If it is the case that children’s education data seems a procedural rather than a serious matter, we should learn from the experience of the Department for Education, which granted access to the Learning Records Service to a company providing employee training. This company was then bought and the new company used its access to that database to sell information about children to gambling companies for age verification purposes. That is completely unacceptable. Once it is out in the commercial arena, there is no way of retrieving information or influencing how it is then passed on or used.
In 2020, the Government announced an EPAS which was far more wide-ranging than what this amendment proposes. It was to be made up of four components: privacy accreditation for apps and technology solutions; privacy accreditation for researchers; codes of practice specific to the education sector; and support for schools including training, templates and guidance. It was proposed that the Department for Education, with the support of the ICO, would apply to UKAS for formal accreditation as a certification body, as defined under the UK GDPR.

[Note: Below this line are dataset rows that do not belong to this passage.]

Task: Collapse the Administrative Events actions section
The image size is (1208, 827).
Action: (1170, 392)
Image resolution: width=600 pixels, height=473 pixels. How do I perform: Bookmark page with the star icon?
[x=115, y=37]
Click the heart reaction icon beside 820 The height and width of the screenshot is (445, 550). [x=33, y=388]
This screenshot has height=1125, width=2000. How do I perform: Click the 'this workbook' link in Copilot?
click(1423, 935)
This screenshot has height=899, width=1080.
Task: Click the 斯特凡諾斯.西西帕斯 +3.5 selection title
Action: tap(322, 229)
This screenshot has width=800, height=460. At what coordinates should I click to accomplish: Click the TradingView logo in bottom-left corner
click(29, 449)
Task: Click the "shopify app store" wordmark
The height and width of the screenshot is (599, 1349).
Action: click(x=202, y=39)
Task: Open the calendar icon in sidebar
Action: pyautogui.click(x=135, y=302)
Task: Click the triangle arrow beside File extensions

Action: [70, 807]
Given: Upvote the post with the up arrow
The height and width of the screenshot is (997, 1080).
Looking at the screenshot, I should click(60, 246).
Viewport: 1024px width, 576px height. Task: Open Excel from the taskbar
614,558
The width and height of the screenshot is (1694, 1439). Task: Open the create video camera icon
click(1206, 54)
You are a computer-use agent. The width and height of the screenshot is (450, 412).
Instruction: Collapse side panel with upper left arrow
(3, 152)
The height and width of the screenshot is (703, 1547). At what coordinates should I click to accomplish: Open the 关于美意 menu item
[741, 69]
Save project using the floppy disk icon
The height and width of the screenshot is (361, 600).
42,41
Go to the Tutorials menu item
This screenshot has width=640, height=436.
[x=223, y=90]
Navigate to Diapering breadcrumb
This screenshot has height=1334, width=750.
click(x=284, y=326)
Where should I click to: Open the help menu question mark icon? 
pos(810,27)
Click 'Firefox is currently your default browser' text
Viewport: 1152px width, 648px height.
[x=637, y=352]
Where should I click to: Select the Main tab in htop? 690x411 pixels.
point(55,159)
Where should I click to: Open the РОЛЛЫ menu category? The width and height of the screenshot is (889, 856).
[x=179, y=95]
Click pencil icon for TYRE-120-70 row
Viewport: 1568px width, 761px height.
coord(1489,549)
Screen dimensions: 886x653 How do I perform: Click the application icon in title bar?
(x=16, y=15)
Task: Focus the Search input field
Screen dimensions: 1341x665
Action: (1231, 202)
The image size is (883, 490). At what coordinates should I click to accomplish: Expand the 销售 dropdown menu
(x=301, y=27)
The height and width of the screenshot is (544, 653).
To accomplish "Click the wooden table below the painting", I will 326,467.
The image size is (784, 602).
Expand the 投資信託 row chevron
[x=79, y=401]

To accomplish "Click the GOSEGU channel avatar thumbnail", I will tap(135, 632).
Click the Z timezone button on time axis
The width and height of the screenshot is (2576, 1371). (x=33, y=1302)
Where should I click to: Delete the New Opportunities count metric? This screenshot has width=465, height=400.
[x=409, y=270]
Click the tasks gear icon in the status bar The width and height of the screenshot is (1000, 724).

By 2023, the Government rolled back their ambition and, in their response to a freedom of information request on the scope of EPAS, the Department for Education confirmed that its objectives were now limited to developing guidance and advice on how to apply legislation for schools.
In its recent edtech report, UNICEF concluded that
“the responsibility for data protection, privacy and platform safety should not be on parents and teachers”,
and that Governments should develop policies and procedures, with minimum standards
“to evaluate the safety of EdTech prior to adoption”.
But where we are now is that rather than removing the burden from teachers by creating conditions for data protection by default and supporting an accreditation scheme, the Government are offering teachers a complex document dump, allowing the tech sector to outsource its poor practice on to schools and teachers. Ensuring that edtech services accessed by children offer the same privacy and data protections as other online services is urgent and critical work.
Finally, while I hope that the Minister will answer favourably on the amendment and offer to work together to bring a code forward, I must make the following
point. There is absolutely nothing preventing the Department for Education using its procurement platform to set standards on data protection and quality control of edtech. This would be an enormous leap forward and I and my expert colleagues at the DFC would be delighted to support the Government in doing so.
There is more than one way to protect children at school and the amendment in front of us is the simplest and most comprehensive. But whatever the route, the outcome must be that we act. We are seeing school districts in the US take tech providers to court and the UK can do better than that. UK tax-funded schools and teachers must not be left with the responsibility for the regulatory compliance of multibillion-dollar private companies. Not only is it patently unfair, but it illustrates and exacerbates a power asymmetry for which children at school pay the price. To unlock edtech’s full potential, regulatory action and government leadership is not just beneficial but essential. I beg to move.